O método de extração por filtração a vácuo apresenta rendimento em
massa pouco maior do que o método de extração por aquecimento.
Entretanto, o método baseado na separação após aquecimento é mais
prático e rápido. Os pesquisadores decidiram seguir com os dois métodos
de extração. Depois, será realizada uma análise das propriedades das
fibras de carbono para definição da melhor metodologia empregada.
Segundo a coordenadora do trabalho e do Núcleo de Biocombustíveis, de
Petróleo e de seus Derivados da UFRJ, Veronica Calado, o projeto está em
vias de ser patenteado e não há nenhuma outra pesquisa desse tipo no
Brasil. A coordenadora ainda não sabe quanto custará a fibra, mas
acredita que esse projeto pode disseminar o uso de fibra de carbono em
diversas indústrias, o que atualmente não acontece devido ao preço
elevado.
"Se produzirmos um material nobre como esse a partir de resíduos, isso
será fantástico. As empresas petrolíferas precisam de materiais
compósitos, que são feitos com resinas poliméricas e fibras de carbono e
de vidro. Já a indústria automobilística poderia usar a fibra de
carbono para obter peças mais leves, provocando assim economia de
combustível", comenta Veronica.
Contraponto
Para o presidente da Associação Brasileira de Carbono (ABCarb), Luiz
Depine, a transformação de lignina em fibra de carbono não é novidade."A
produção de fibra de carbono a partir de lignina será sempre tema para
trabalhos acadêmicos, mas esse será o seu limite. Ela se juntará a uma
centena de outros precursores potenciais, como rayon e fibra de coco, na
fabricação de fibra de carbono, que geraram muitos trabalhos
acadêmicos, mas que nunca chegaram ao mercado", argumenta.
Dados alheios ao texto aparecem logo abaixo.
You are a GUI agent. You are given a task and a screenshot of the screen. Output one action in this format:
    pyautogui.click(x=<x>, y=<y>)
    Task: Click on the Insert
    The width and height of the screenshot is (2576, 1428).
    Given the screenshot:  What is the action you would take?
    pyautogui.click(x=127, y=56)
Depine explica que o Oak Ridge National Laboratory (ORNL), nos Estados
Unidos, e a Universidade de Toronto, no Canadá, iniciaram pesquisas para
produzir fibra de carbono a partir de lignina. Depois de dez anos de
estudo, nenhuma das instituições conseguiu atingir o preço e
propriedades desejadas. Segundo o presidente da ABCarb, o preço não foi
alcançado, porque a lignina precisou inicialmente ser purificada. Quando
esse problema foi contornado, tiveram que acrescentar uma substância
polimérica, o que aumentou o custo de produção.
Após a solução de todos os problemas intermediários de produção, o ORNL
chegou finalmente a uma fibra de carbono que mesmo após ter sua técnica
de produção otimizada, sua resistência mecânica não ultrapassou os
valores de 0,5 a 0,6 GPa. "Isso colocou essa fibra em uma região próxima
de outras fibras comerciais de custo muito mais baixo e fez com que as
duas instituições fossem gradualmente desativando suas pesquisas nessa
área. Deve-se considerar que Oak Ridge possui o nível máximo de
expertise na área da tecnologia de fabricação de fibra de carbono", diz
Depine.
Mercado
A fibra de carbono comercial é produzida atualmente a partir de um
polímero denominado poliacrilonitrila e piche (de alcatrão ou de
petróleo). É um material de propriedades excepcionais, porém seu uso
ainda não é tão comum devido ao seu custo, ainda muito elevado. Para o
presidente da ABCarb, a popularização da utilização da fibra de carbono
deveria acontecer através da indústria automobilística, desde que seu
preço pudesse chegar a valores entre US$ 10 e 15 por quilograma e sua
resistência à tração estivesse próxima de 1,72GPa. Porém, atualmente a
fibra mais barata sai entre US$ 40 e 60.
Ele afirma que há estudos promissores na fabricação de fibra de
carbono, mas todos utilizam poliacrilonitrila e piche. Embora o Brasil
importe toda a fibra de carbono que consome, Depini não vê a necessidade
de instalar uma fábrica no Brasil. "Na realidade a quantidade consumida
é muito pequena, o que não justifica o insvestimento", defende.